__What is needed__
Copy each of the following items word for word, leaving out the pictures.

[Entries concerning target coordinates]
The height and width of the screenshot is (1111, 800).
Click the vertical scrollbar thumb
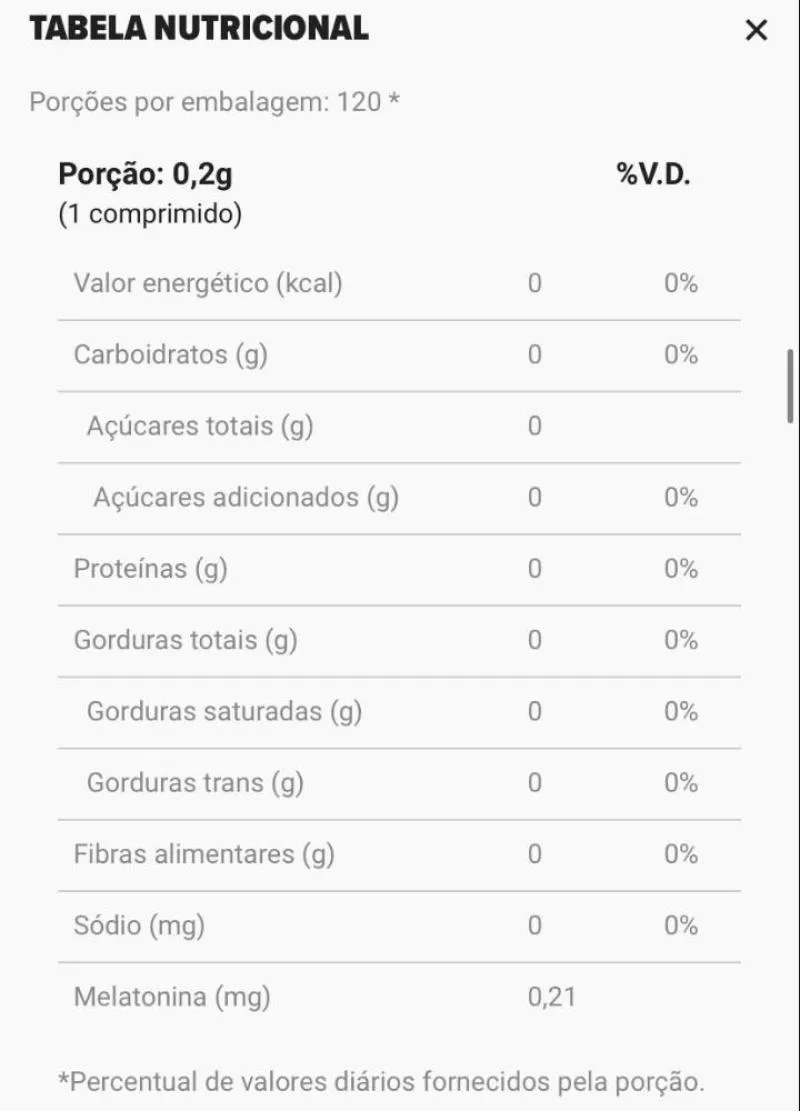tap(791, 385)
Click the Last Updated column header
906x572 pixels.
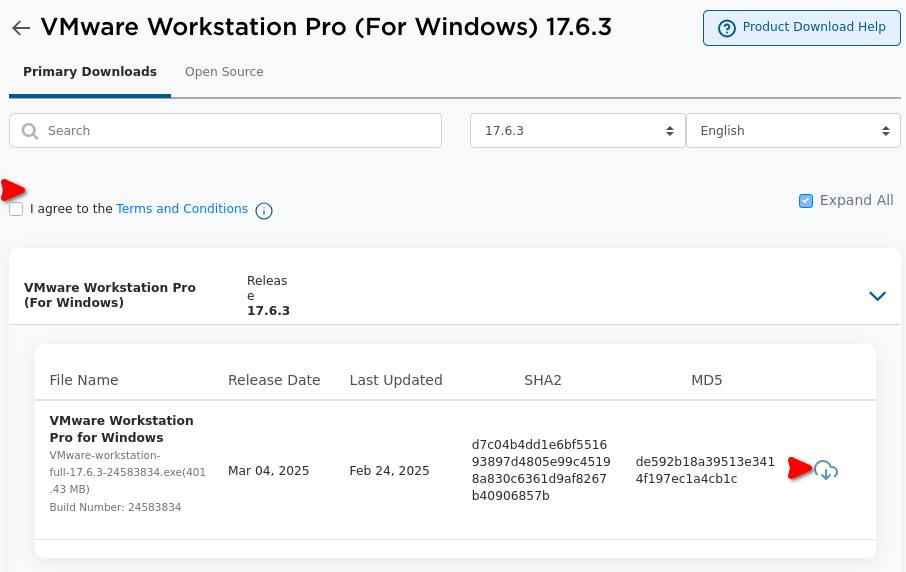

__Solution for this problem__
The height and width of the screenshot is (1111, 800).
Click the vertical scrollbar thumb
tap(791, 385)
Click the Last Updated column header
906x572 pixels.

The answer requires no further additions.